» Directions: Reproduce the lines of the records below, starting with the line that contains "is (570, 1206)." and going on through the last line of the records. Leave the pictures out of your copy.

Stored data
——

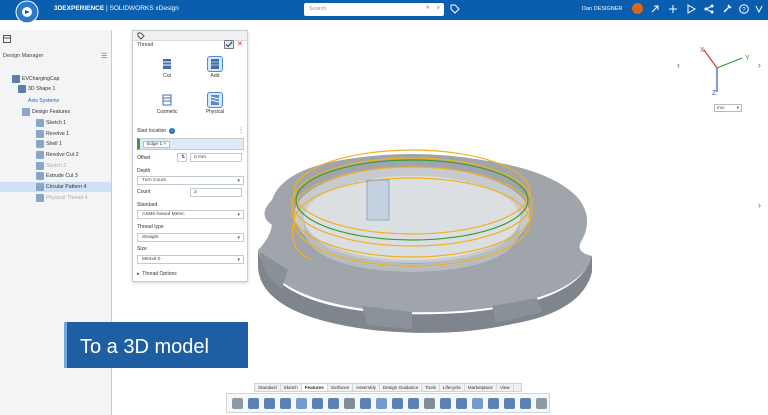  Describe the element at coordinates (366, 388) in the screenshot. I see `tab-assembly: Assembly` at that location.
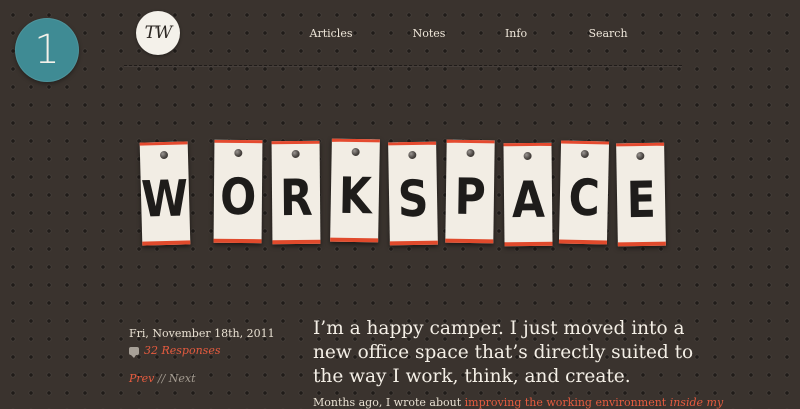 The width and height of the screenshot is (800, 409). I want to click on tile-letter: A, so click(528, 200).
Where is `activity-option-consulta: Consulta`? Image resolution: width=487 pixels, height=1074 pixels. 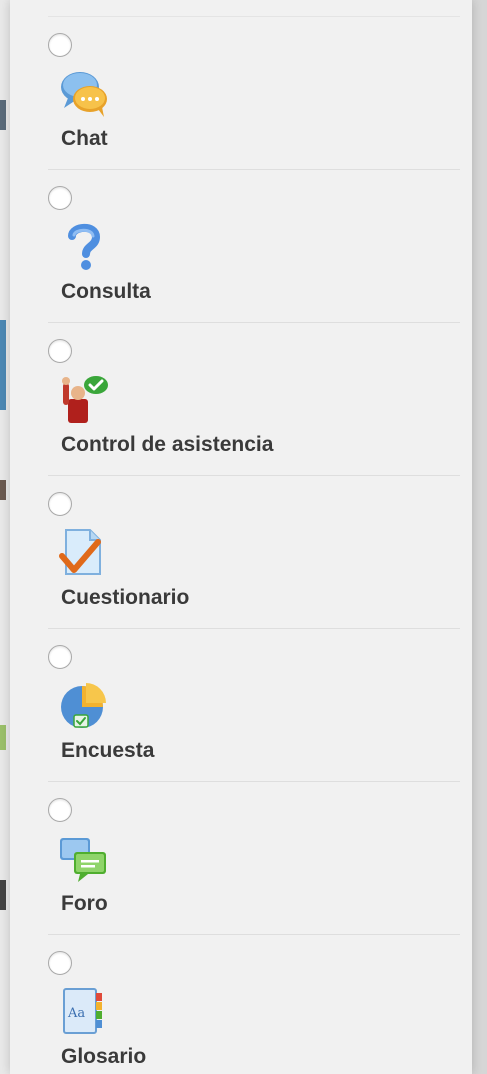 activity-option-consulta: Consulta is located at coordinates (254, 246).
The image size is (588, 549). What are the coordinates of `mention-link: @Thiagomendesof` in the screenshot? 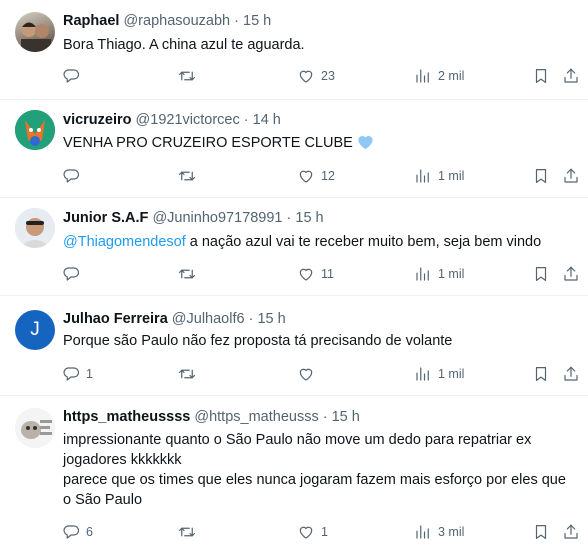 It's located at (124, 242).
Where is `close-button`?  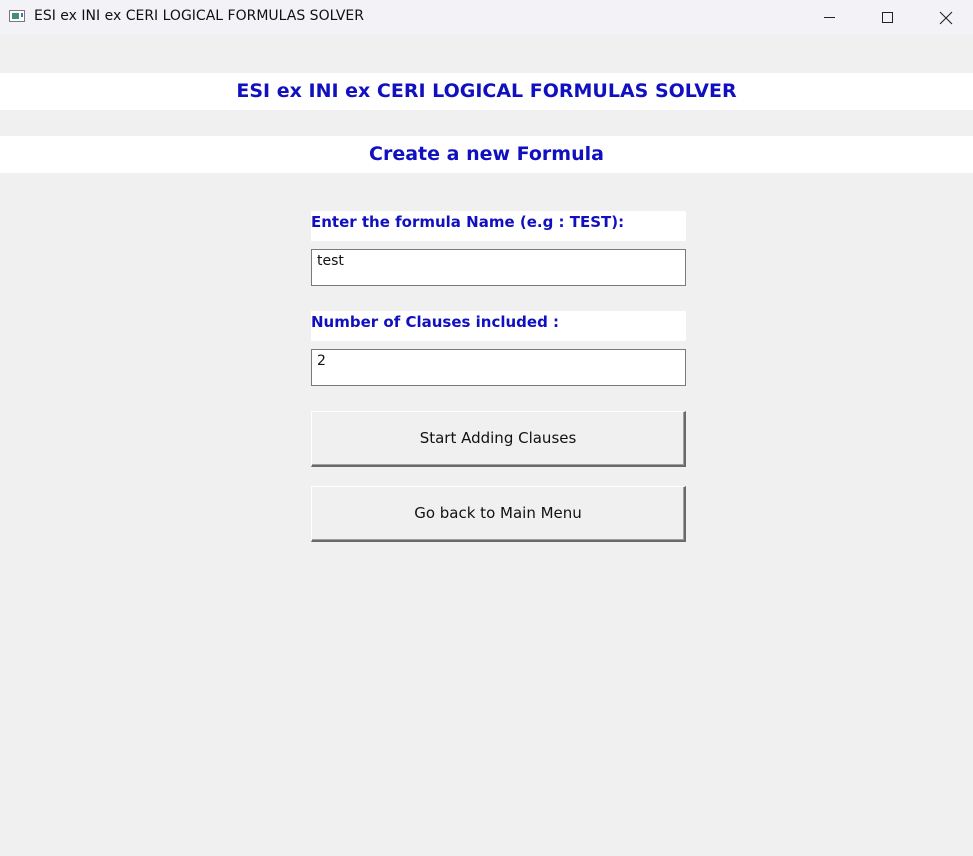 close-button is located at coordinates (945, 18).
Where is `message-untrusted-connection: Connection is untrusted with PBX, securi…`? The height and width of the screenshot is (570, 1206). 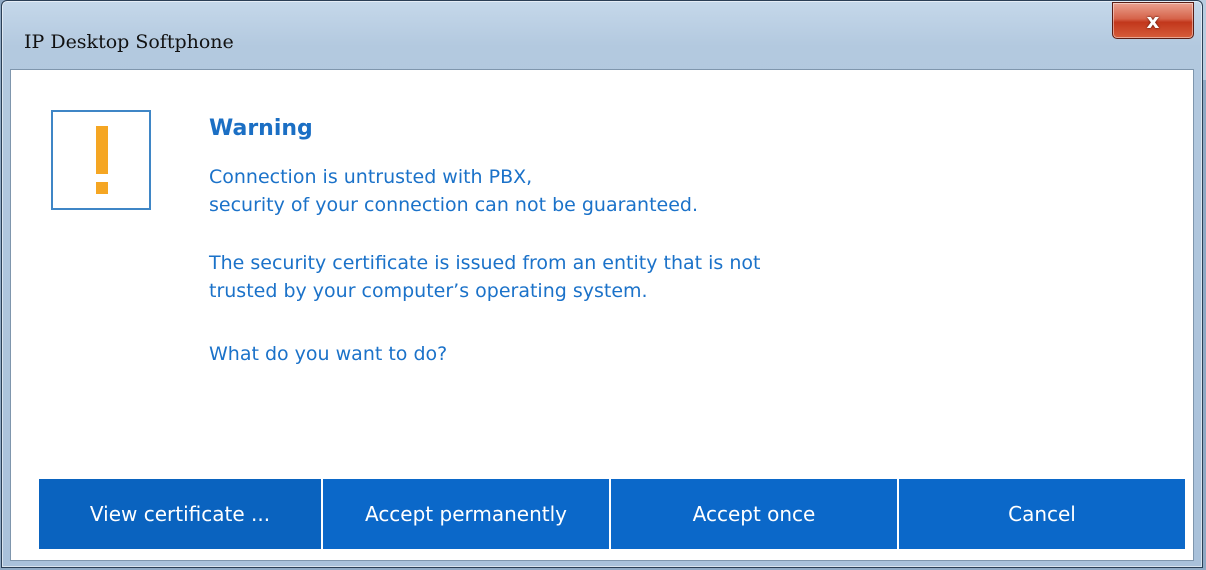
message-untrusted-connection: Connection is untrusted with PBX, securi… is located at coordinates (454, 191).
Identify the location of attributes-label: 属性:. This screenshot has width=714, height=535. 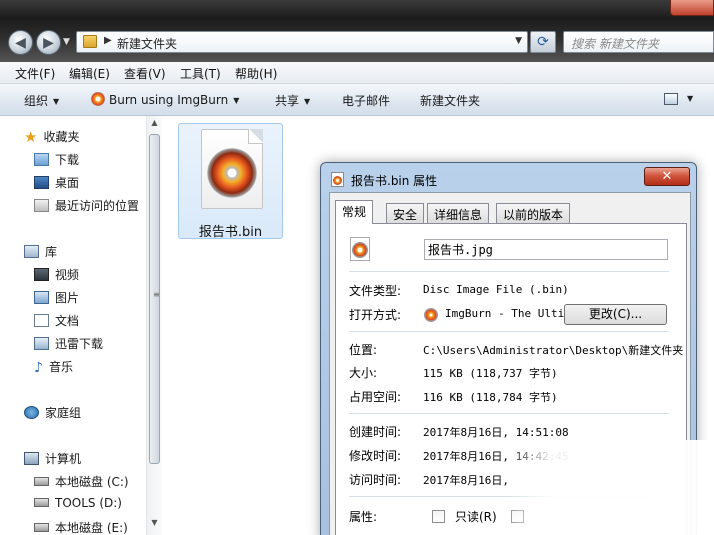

——

» Answer section:
Where is `message-untrusted-connection: Connection is untrusted with PBX, securi…`? The height and width of the screenshot is (570, 1206). 
message-untrusted-connection: Connection is untrusted with PBX, securi… is located at coordinates (454, 191).
Identify the location of attributes-label: 属性:. This screenshot has width=714, height=535. 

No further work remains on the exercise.